Jake planted a load of “rape greens” in our fall garden and we’ve been eating on them practically every night for a month.

I’d never heard of rape greens. The taste is reminiscent of kale with a soft lettuce-like texture.

I haven’t been able to find any recipes calling for rape greens because I get the feeling not many people have heard of them.

Gee, do you think the name has anything to do with it? This green suffers from a serious PR problem. The “rape green advisory council” or some such needs to get on a name change stat!

I propose “consensual greens.” What do you think?
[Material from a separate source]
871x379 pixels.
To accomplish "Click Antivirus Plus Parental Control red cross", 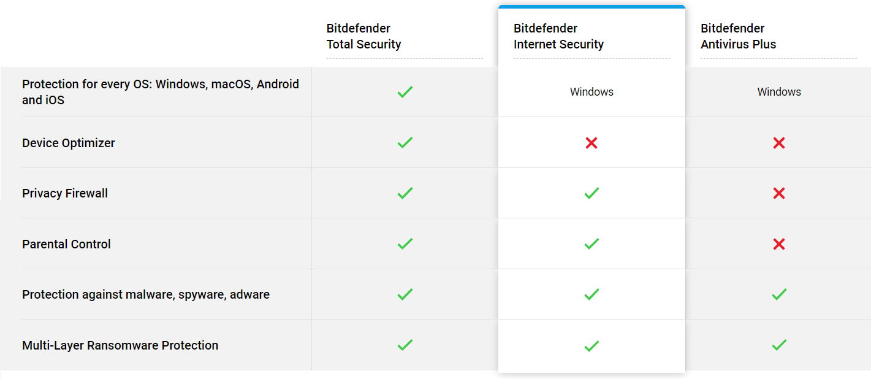I will (x=779, y=244).
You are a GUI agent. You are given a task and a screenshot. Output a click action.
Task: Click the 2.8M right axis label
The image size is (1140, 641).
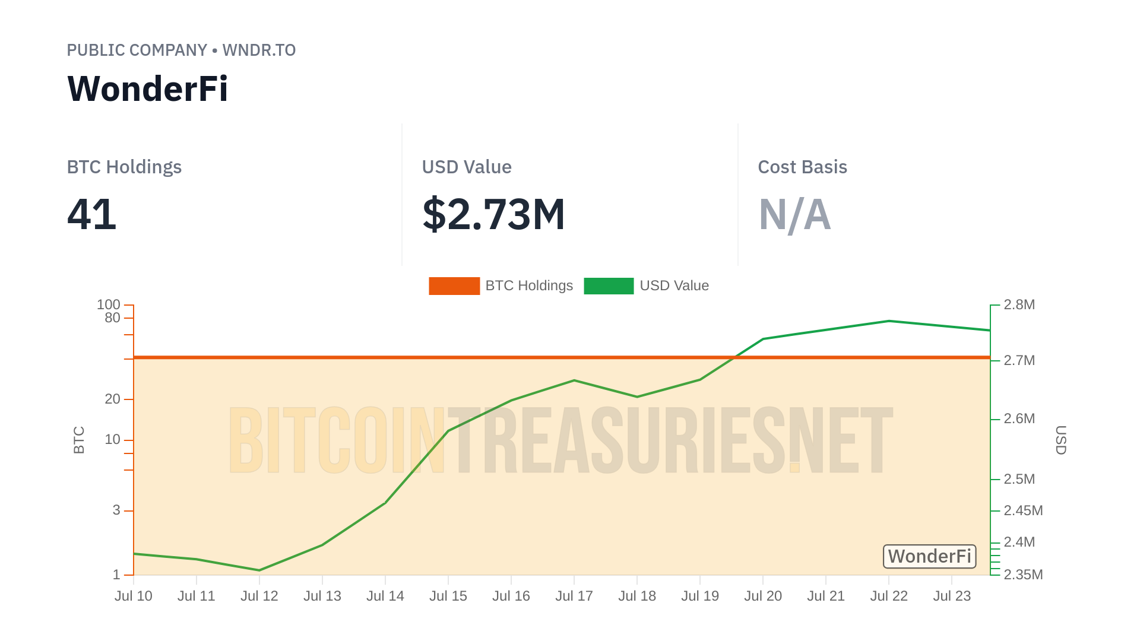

{ 4 comments… read them below or add one }

Sue November 23, 2015 at 4:33 am

Reply

Rape leaves are called broccoletti in Italy and are regularly on the menu as a vegetable instead of spinach/chard. Best simply wilted down or boiled and served with oil and lemon. Italian recile books will have other ideas of what to do with them.You can buy the seeds in Italy. Here in South Africa we can buy the seeds too but they are called rape leaf seeds. Canola oil is derived from a slightly different plant…and is hotly disputed as being carcinogenic

Sue November 27, 2015 at 8:11 pm

Reply

I am a senior citizen and have lived in the south all my life. When you plant greens, most of us plant a mixture of turnips, kale, mustard, and rape and sometimes we throw in radish and collard seeds as well. Everyone here know that you go to the local Co-Op and they will sell the premixed seeds or if you prefer you can select the seeds you want, so if you need seed, simply contact a co-op in one of the deep south states!

Andrea December 12, 2015 at 4:13 pm

Reply

My mother used to eat a green she called rape back in the 1950s. All I remember is she really liked the flavor and treated it like a delicacy. It must have been because she never shared it. :)

Gwen Blackman December 28, 2015 at 5:40 pm

Reply

I have never planted or harvested greens in my life but I am desperately trying to find someone to add it to their garden. They are so good mixed with turnip or mustard greens. Love them.